Akhirnya, Si Kepala Sekolah bertemu kerabatnya yang menyambutnya dengan hangat. Rumah mereka tidak lebih besar dari rumahnya di desa, tetapi tidak ada dinding bolong, atap bocor, atau kakus sederhana yang hanya terbuat dari lubang di tanah. Dia tidur di lantai beralaskan kasur lipat karena keluarga kerabatnya terdiri dari lima orang, semua kamar sudah ditempati. Si Kepala Sekolah tetap merasa bersyukur.

Sejak malam ketika dia berada di rumah itu, dia telah mengubah hidupnya sendiri. Setelah Si Tiran lengser dari kedudukannya dan keadaan Indonesia sudah lumayan tenang, kerabat Si Kepala Sekolah mendaftarkannya ke sekolah dasar. Dia memang terlambat masuk sekolah, tetapi dia cepat mengejar ketertinggalan karena sudah sejak lama dia belajar membaca dari Ayahnya.
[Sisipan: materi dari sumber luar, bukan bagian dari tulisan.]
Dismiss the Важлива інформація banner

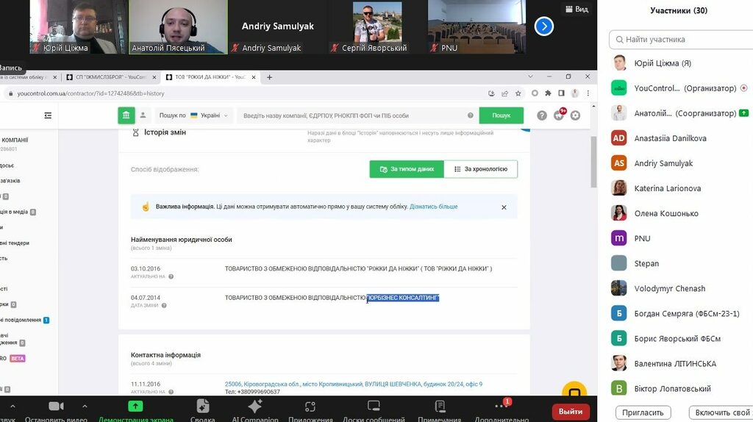point(504,207)
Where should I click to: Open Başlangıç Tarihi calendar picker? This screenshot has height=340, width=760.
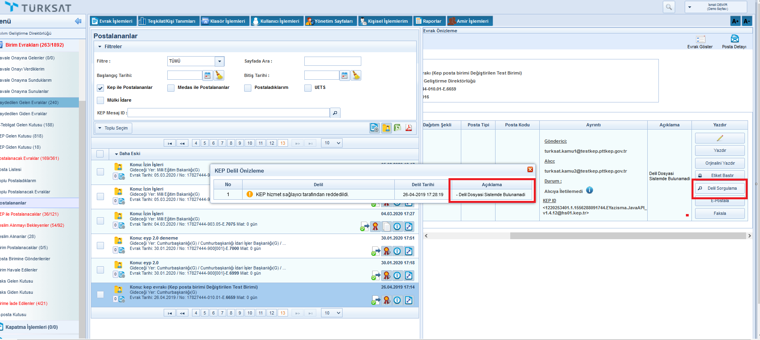pyautogui.click(x=207, y=75)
Ayahnya selalu membawakannya satu buku yang entah diambil dari mana, dia membacakan lalu mengajarkan Si Kepala Sekolah berbagai macam hal. Ayahnya juga mengajarkan hitung-hitungan dasar dan pengetahuan lainnya. Suatu kali, ketika dia membantu Ayahnya menyadap karet di hutan, Si Kepala Sekolah mendengar kata-kata yang akan selalu diingatnya. “Kamu harus tahu membaca agar tidak dibodoh-bodohi negara. Kalau ada pemilu baca dulu nama calonnya, kalau ada orang yang datang bawa-bawa surat, baca dulu isinya. Jangan mati dalam keadaan tidak tahu apa-apa, itu hina.”

Si Kepala Sekolah terus belajar dengan rajin tanpa memikirkan untuk bermain-main. Dia sering bertanya di kelas, mengerjakan pekerjaan rumah, membantu kerabatnya berjualan, terkadang memotong rumput di rumah orang-orang asing agar dia punya uang tambahan, seringkali dia datang menawarkan jasa mencuci baju kepada orang-orang. Sebagian uang yang dia dapatkan, dia tabung. Sebagian lainnya dia serahkan pada kerabatnya sebagai biaya dia tinggal di sana.

“Ayahmu akan bangga padamu,” kata kerabatnya pada suatu malam. “Dia keras kepala. Dia bisa tinggal di kota ini dan mati bahagia, tapi dia malah mengikuti Ibumu dan mati sebagai pengkhianat.”